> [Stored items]
· · · ·

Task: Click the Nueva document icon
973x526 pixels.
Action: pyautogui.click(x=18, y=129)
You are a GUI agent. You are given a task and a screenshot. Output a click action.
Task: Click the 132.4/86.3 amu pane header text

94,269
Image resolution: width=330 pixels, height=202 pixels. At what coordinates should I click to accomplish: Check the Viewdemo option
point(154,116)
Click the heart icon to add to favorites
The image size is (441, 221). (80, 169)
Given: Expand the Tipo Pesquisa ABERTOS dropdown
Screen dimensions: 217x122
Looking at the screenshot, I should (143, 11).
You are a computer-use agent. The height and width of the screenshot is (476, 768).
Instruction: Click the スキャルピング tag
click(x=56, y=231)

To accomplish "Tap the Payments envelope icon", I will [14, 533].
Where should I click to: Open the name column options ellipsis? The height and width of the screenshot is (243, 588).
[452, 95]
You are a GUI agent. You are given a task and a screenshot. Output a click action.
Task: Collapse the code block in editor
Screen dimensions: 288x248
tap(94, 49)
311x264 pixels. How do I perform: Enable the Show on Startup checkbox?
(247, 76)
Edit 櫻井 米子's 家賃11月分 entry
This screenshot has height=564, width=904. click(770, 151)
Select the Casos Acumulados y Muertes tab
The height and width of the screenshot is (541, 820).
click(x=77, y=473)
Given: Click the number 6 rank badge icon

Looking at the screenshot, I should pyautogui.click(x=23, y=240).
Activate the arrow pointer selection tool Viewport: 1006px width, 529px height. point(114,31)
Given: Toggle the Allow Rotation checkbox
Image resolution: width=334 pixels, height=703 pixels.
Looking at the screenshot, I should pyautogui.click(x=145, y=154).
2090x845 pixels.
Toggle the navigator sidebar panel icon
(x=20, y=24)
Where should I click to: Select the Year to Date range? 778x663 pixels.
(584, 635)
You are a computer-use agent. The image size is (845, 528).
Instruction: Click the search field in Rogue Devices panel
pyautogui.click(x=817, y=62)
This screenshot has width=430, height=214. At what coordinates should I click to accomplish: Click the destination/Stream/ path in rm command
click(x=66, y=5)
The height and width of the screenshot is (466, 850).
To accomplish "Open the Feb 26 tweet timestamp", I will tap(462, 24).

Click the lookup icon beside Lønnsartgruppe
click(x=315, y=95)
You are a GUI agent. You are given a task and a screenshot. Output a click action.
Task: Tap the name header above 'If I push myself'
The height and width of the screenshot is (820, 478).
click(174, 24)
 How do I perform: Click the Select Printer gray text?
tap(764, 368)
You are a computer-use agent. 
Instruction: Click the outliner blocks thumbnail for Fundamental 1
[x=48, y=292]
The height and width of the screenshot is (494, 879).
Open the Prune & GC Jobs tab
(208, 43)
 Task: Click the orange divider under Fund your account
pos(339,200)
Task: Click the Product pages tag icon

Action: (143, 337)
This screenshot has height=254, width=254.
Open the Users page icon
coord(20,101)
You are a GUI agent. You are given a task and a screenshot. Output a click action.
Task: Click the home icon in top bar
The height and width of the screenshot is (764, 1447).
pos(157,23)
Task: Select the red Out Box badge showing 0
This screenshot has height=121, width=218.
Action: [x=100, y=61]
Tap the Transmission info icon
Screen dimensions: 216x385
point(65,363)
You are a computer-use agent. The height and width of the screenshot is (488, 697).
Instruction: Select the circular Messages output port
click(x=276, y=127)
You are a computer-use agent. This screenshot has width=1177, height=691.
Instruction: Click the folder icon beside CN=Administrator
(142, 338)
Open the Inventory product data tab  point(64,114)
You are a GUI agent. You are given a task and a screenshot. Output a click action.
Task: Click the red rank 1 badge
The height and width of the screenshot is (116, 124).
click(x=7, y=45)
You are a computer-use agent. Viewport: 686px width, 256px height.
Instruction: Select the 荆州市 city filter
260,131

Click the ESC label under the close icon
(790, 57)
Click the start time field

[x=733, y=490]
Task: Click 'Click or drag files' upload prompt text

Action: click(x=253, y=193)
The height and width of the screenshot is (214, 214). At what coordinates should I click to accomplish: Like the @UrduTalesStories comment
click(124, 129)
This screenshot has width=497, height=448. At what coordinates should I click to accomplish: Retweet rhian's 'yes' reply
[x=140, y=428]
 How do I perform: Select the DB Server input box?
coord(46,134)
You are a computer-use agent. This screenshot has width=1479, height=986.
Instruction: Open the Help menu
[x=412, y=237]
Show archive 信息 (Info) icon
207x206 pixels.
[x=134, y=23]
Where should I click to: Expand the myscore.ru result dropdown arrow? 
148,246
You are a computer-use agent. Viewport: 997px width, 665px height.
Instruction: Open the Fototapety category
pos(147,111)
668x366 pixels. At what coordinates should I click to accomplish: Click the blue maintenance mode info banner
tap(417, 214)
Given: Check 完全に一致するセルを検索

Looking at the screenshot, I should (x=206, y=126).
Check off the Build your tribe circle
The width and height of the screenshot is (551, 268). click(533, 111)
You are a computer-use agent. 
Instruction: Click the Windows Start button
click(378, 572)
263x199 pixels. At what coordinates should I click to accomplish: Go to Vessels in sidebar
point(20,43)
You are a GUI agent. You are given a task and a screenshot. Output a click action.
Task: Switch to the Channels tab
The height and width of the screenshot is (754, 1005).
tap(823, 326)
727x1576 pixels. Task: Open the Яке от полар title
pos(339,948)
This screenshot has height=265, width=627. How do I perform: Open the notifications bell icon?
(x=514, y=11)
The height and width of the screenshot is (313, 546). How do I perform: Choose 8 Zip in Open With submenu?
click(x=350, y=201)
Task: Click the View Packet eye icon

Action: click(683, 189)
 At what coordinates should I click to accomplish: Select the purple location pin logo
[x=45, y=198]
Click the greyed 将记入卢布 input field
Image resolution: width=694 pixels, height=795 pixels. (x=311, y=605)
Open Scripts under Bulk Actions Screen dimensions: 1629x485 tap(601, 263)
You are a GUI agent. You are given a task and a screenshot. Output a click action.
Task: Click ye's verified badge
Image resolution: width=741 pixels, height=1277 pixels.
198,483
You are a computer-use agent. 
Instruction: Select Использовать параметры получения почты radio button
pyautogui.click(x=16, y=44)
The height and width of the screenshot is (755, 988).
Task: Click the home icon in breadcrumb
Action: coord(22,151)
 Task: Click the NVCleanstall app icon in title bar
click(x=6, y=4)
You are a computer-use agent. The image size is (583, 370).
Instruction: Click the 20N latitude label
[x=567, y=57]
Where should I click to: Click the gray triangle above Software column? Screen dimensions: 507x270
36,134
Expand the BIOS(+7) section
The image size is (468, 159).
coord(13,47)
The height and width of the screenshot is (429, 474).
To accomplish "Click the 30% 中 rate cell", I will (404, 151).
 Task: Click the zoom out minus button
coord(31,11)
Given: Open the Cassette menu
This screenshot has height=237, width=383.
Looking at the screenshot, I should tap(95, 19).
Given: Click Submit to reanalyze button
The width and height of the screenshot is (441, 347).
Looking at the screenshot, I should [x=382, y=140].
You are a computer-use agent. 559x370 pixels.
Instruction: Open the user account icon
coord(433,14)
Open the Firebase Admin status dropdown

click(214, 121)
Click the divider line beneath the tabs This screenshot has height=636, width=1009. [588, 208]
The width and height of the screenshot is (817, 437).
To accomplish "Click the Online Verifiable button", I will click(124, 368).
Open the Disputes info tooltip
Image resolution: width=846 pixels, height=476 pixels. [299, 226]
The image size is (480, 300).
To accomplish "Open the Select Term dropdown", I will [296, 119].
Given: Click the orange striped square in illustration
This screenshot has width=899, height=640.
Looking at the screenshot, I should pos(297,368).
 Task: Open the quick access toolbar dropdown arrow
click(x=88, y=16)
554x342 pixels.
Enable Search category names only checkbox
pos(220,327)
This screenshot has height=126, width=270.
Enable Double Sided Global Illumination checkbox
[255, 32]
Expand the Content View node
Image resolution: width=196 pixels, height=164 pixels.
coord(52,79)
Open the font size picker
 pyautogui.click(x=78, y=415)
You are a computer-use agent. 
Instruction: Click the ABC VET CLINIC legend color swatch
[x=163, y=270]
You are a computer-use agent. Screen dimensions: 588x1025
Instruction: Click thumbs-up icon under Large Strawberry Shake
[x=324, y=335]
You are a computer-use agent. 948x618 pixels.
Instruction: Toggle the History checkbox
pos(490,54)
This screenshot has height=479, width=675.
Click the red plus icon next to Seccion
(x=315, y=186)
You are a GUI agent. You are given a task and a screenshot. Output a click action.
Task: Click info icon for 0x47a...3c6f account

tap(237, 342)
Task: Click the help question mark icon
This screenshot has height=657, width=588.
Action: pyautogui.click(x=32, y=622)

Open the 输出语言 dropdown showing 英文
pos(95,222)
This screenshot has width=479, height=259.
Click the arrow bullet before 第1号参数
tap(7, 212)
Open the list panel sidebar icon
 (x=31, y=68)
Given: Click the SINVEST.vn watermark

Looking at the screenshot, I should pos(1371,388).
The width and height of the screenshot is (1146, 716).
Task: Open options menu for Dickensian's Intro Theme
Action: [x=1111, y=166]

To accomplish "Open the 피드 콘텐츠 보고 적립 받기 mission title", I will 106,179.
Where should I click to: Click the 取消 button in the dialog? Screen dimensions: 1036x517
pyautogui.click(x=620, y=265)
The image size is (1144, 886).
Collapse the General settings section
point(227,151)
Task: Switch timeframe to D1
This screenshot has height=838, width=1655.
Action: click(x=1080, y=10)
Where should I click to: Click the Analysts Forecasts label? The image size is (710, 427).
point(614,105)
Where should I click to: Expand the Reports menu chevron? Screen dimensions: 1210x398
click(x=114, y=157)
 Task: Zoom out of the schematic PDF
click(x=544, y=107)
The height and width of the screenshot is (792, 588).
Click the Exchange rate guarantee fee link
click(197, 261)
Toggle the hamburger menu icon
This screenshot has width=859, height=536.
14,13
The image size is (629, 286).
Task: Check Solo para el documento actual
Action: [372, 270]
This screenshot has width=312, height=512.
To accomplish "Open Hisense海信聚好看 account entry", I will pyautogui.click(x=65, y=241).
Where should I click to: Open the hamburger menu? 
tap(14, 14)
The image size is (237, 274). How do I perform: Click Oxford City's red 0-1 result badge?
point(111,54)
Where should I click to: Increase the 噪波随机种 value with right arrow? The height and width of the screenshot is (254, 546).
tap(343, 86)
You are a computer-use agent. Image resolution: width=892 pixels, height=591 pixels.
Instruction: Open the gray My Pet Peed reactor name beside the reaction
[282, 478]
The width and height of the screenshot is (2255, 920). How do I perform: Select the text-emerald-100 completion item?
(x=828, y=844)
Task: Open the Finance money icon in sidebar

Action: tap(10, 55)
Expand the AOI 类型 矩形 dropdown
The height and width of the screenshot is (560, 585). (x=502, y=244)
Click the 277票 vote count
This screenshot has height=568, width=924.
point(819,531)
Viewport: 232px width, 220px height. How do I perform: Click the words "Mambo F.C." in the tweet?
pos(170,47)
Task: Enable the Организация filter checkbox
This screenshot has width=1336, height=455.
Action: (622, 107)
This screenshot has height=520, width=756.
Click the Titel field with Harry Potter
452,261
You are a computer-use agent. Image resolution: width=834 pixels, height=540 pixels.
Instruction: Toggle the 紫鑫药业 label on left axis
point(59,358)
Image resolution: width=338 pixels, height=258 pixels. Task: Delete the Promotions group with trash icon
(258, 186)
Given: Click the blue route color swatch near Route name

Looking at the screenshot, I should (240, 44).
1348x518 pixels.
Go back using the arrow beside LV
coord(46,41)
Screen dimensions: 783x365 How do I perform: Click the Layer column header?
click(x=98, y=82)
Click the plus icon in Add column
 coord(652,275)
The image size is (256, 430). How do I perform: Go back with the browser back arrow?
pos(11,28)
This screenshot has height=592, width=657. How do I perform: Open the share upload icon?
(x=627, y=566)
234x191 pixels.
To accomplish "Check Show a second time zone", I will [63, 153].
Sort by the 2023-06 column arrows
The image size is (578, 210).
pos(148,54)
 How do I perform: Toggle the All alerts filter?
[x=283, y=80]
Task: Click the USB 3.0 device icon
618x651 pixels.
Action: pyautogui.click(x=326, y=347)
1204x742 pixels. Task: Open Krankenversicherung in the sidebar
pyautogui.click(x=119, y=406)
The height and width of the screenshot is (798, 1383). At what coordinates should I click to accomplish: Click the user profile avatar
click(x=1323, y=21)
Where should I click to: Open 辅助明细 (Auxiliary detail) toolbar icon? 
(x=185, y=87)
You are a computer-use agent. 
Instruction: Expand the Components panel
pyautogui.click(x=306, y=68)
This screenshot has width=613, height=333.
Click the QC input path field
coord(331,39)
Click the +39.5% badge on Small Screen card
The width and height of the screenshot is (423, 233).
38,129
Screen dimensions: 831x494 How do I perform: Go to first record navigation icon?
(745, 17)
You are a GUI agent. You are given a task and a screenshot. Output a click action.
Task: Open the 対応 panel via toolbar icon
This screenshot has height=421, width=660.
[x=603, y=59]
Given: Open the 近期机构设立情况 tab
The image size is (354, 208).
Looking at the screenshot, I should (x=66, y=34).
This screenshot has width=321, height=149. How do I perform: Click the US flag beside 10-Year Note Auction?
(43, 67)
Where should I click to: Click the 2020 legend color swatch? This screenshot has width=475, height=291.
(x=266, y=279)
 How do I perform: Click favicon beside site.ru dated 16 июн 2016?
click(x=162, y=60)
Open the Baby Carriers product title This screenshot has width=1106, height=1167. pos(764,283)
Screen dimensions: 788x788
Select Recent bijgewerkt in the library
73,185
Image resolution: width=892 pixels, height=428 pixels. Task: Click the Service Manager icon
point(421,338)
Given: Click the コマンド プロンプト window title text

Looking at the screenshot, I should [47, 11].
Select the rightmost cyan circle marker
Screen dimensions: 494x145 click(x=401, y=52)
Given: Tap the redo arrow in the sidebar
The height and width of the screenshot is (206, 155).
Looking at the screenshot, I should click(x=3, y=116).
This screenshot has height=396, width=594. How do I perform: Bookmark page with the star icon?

· · · ·

> [WHAT IS REQUIRED] For each line above that contains the word "Switch", give the line as it is written.

> [RESULT OF THE TASK]
Task: Switch to the Channels tab
Task: Switch timeframe to D1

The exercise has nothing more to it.